3M contends that Barton Nelson is not entitled to recover attorneys' fees as a measure of damages for 3M's breach of the Covenant. 3M first asserts that the "American rule" precludes an award of attorneys' fees. The American rule prevents the prevailing party from recovering attorneys' fees unless a statute or the contract itself provides for such recovery. See Alyeska Pipeline Serv. Co. v. Wilderness Soc'y, 421 U.S. 240, 247 (1975); Johnson v. U.S. Dep't of Hous. Urban Dev., 939 F.2d 586, 591 (8th Cir. 1991). As this Court has already stated, the American rule is not implicated in this case because the basis for recovery is not because Barton Nelson is the prevailing party. Rather, Barton Nelson seeks recovery of the actual damages it incurred as the natural consequence of 3M's breach of the Covenant. The Court has ruled on this issue and will not revisit it again. 3M's Motion on this point is denied.

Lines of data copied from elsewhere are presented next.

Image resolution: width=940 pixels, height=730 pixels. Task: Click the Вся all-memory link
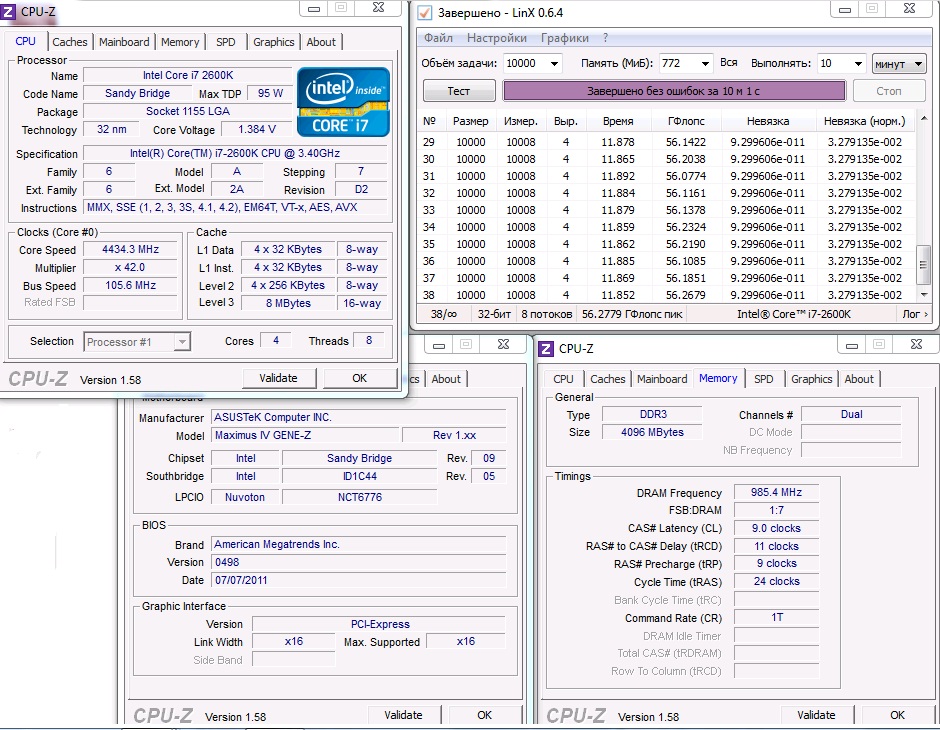[x=729, y=63]
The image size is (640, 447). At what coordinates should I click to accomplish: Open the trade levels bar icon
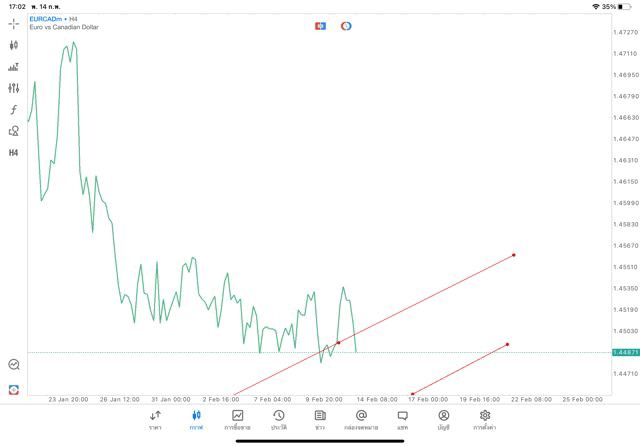click(14, 67)
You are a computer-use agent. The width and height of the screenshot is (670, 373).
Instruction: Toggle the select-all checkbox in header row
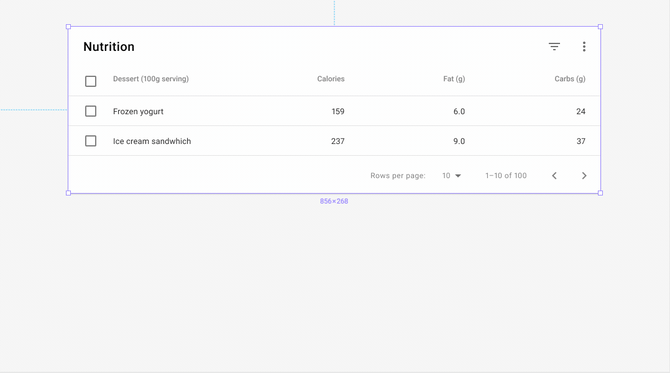click(x=91, y=81)
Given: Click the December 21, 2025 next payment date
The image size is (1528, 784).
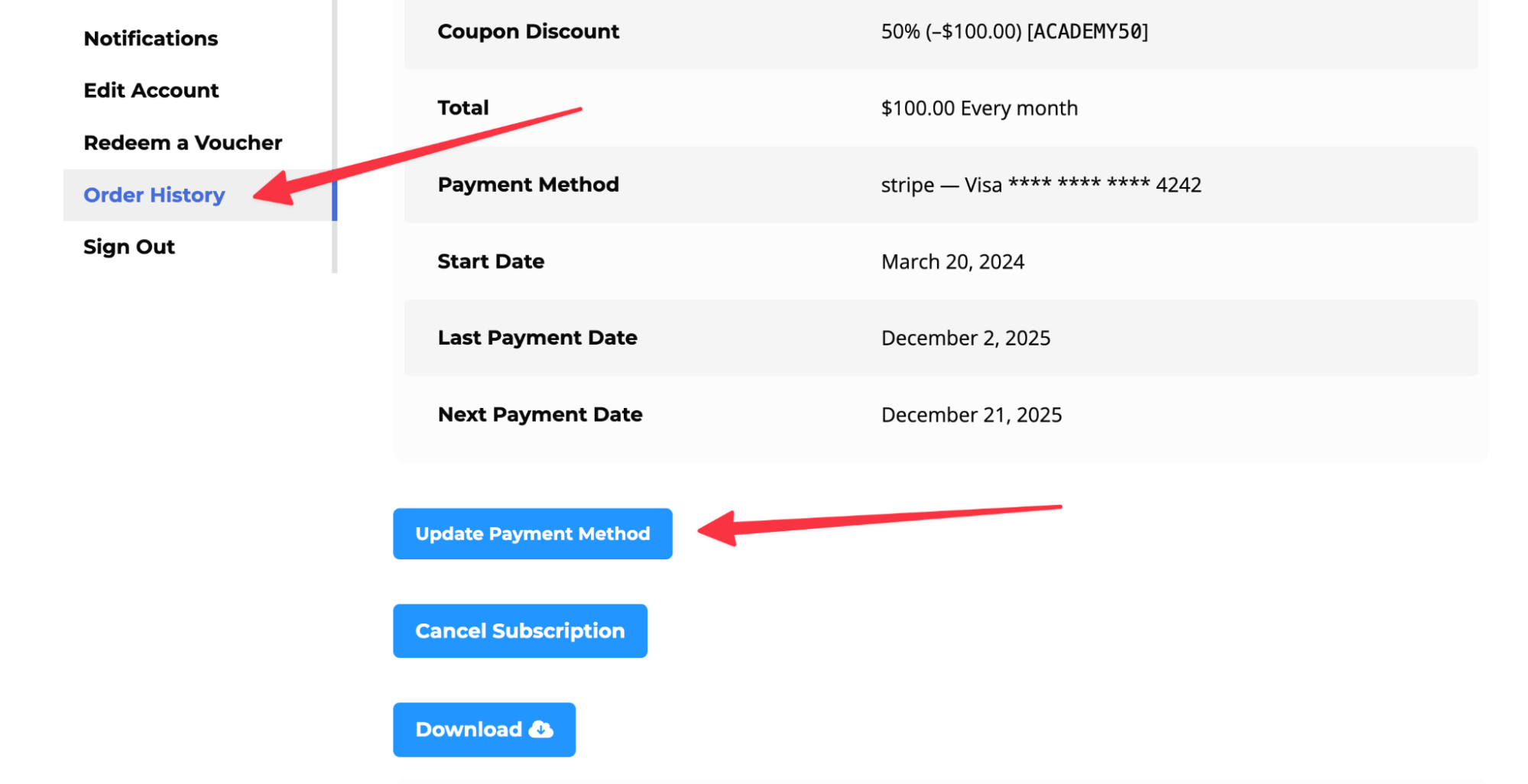Looking at the screenshot, I should (x=972, y=415).
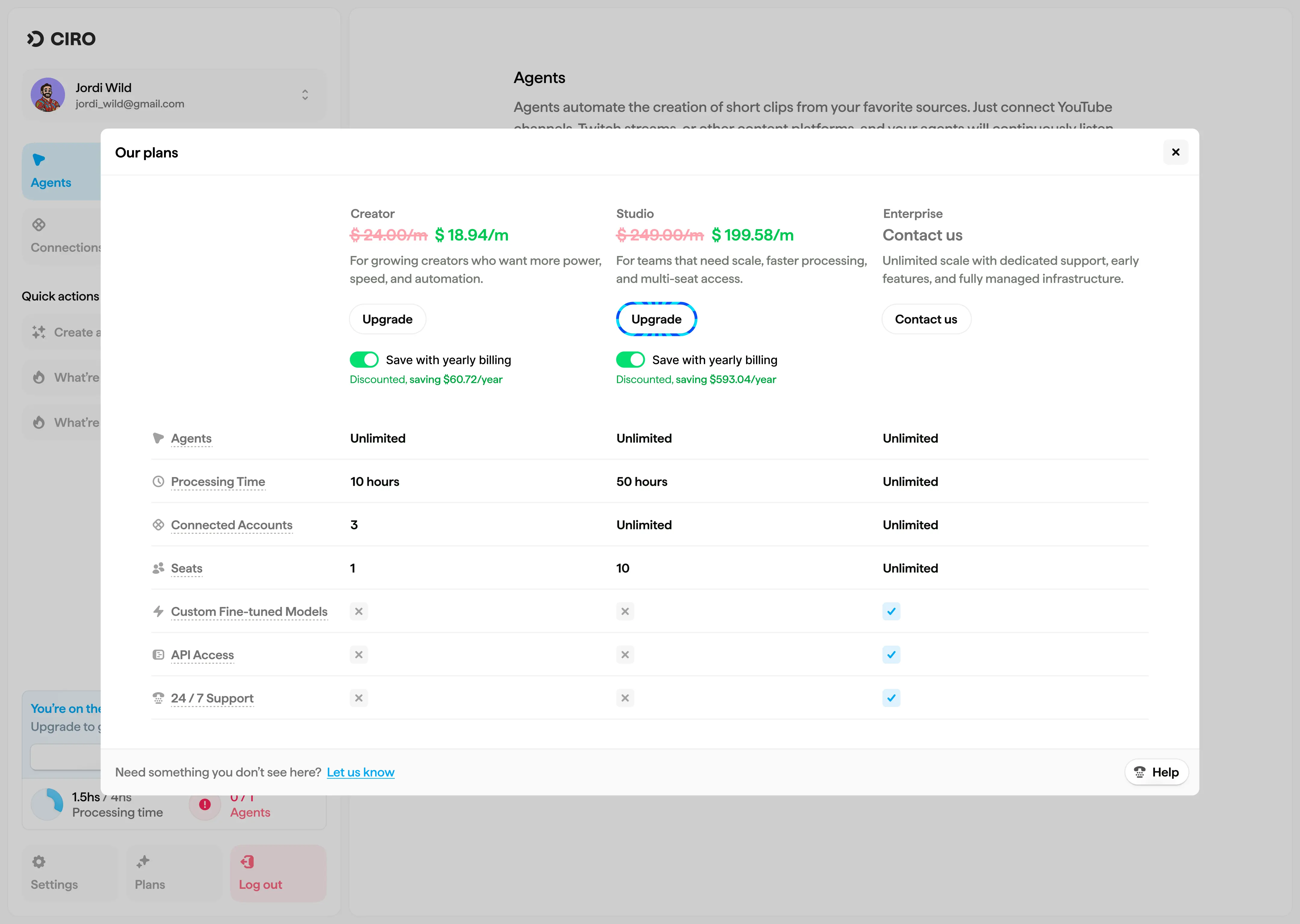Upgrade to the Studio plan
Image resolution: width=1300 pixels, height=924 pixels.
click(x=656, y=319)
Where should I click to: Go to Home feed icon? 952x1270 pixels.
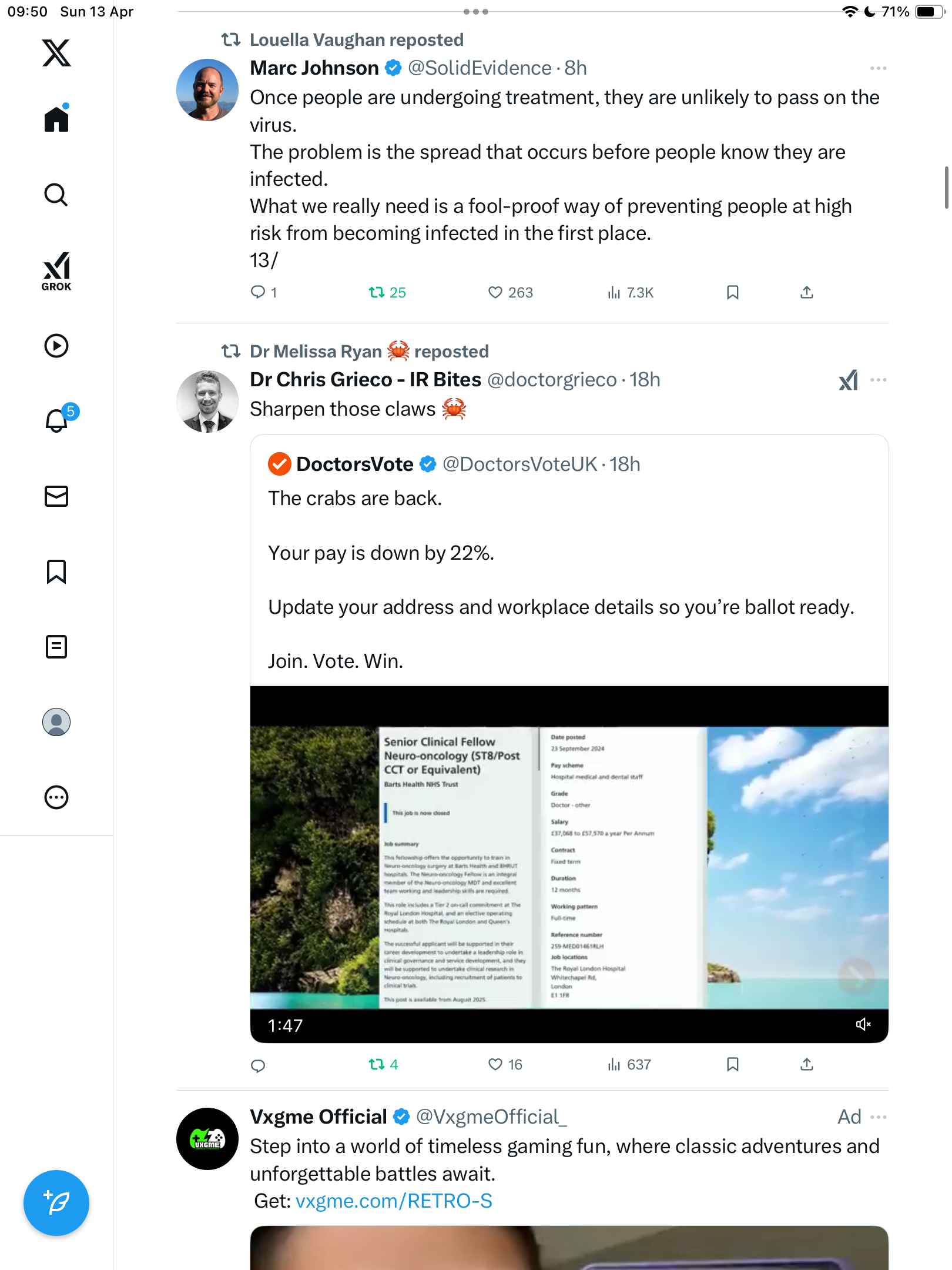[56, 119]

3M also contends that Barton Nelson is not entitled to attorneys' fees and costs because the Covenant does not expressly provide for such remedy and there is no evidence indicating that the parties contemplated such a remedy at the time they entered into the Covenant. However, this is the very issue that was presented to the jury, and although 3M disagrees with the jury's findings, the Court finds that the evidence is sufficient to support the jury's finding that Barton Nelson could recover attorneys' fees as damages for 3M's breach of the Covenant.

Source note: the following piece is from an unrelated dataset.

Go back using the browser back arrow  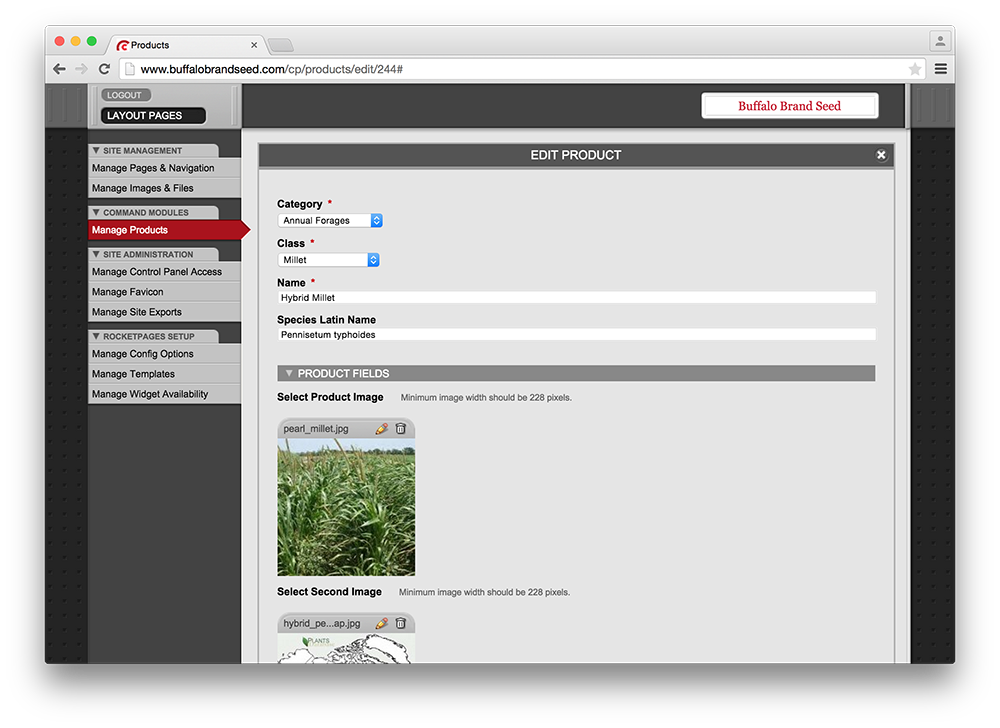(59, 69)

Finally, 3M contends that the evidence submitted by Barton Nelson lacked sufficient foundation. Barton Nelson presented a summary of Barton Nelson's attorneys' fees and expenses, rather than itemized invoices, and laid proper foundation for the admission of this evidence. Federal Rule of Evidence 1006 permits summary evidence to be used by a party, so long as the underlying evidence is made available to the other party. Barton Nelson represents that it made the un-redacted itemized invoices available to 3M on January 30, 2005. 3M disputes that these invoices were made available, and instead submits that these invoices were not made available until the first day of trial, January 31, 2005. According to 3M, it could not sufficiently examine Barton Nelson's witnesses on the issue of damages. 3M submitted a standing objection at trial to the use of this evidence.

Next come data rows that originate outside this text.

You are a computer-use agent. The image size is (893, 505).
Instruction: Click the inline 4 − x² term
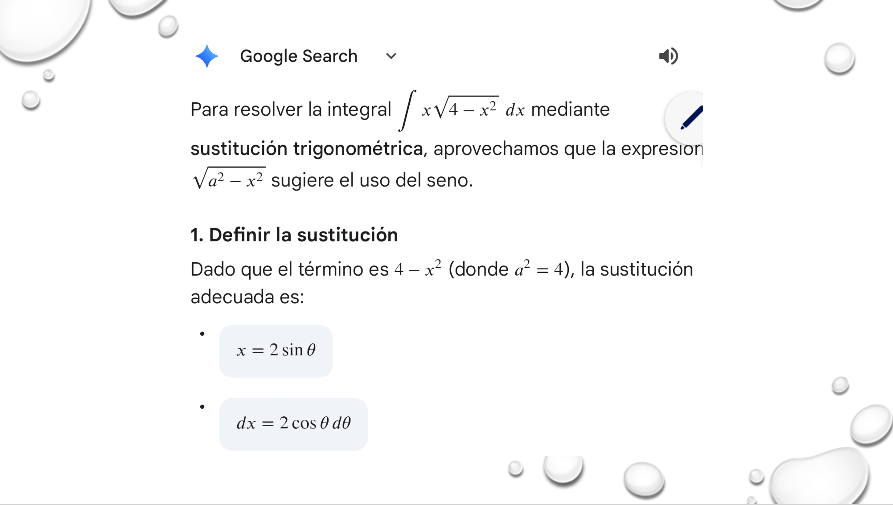tap(418, 270)
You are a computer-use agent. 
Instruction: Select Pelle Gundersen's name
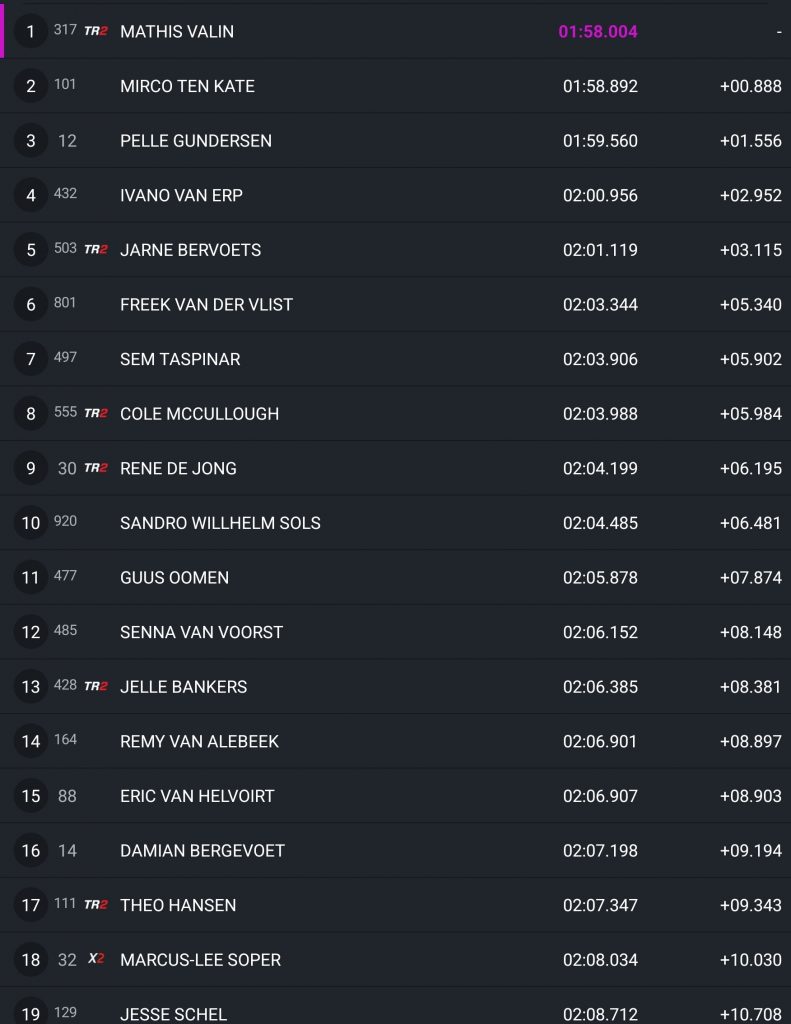[x=196, y=141]
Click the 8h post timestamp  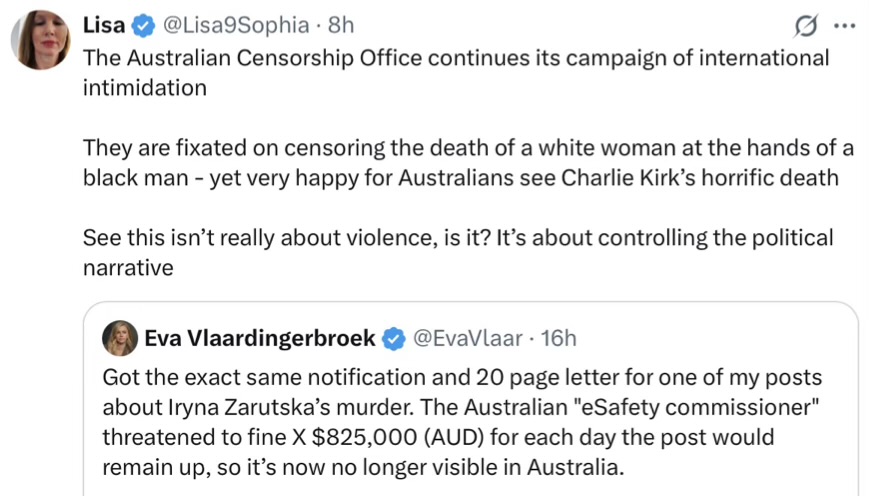(x=341, y=26)
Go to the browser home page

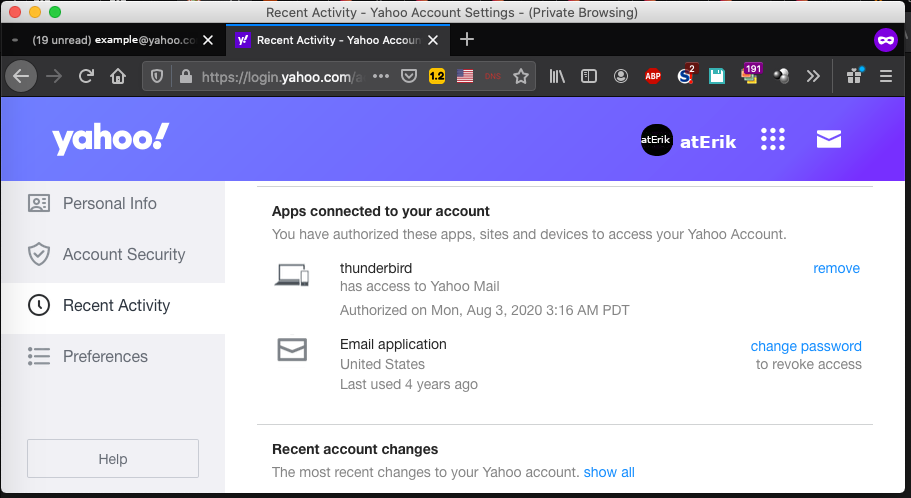pyautogui.click(x=118, y=76)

Again, as the Court noted at trial, this issue should have been raised by the parties prior to trial, so that such evidence could have been reviewed in camera or with the assistance of the Magistrate Judge. Although the Court notes that Barton Nelson could have disclosed the un-redacted itemized invoices earlier, the Court nonetheless finds that the invoices were available to 3M throughout the pendency of trial. Furthermore, 3M had received periodic summaries of these expenses from Barton Nelson, and could have requested the supporting itemized invoices at an earlier time. Thus, the Court finds that the evidence was sufficient to support the jury's conclusion.

D. New Trial

3M contends that it is entitled to a new trial because Barton Nelson "poisoned the well" by presenting improper arguments on the scope of the covenant and improper evidence of Barton Nelson's attorneys' fees. In particular, 3M contends that Barton Nelson improperly referenced a prior order during summation. The Court sustained 3M's objection, and immediately gave the jury a curative instruction that was accepted by both parties. Furthermore, even assuming that Barton Nelson's counsel's summation remarks rose to the level of impropriety, the remarks did not cause a "miscarriage of justice" sufficient to warrant a new trial. Finally, the remaining arguments presented by 3M on this point simply restate its previous arguments. Thus, the Court is not persuaded that a new trial is warranted.

CONCLUSION

3M has failed to establish that it is entitled to judgment as a matter of law under Federal Rule Civil Procedure 50. Similarly, 3M has failed to establish that any miscarriage of justice occurred during trial. Accordingly, IT IS HEREBY ORDERED that Plaintiffs' Motion for Judgment as a Matter of Law, or alternatively, For a New Trial (Clerk Doc. No. 264) is DENIED.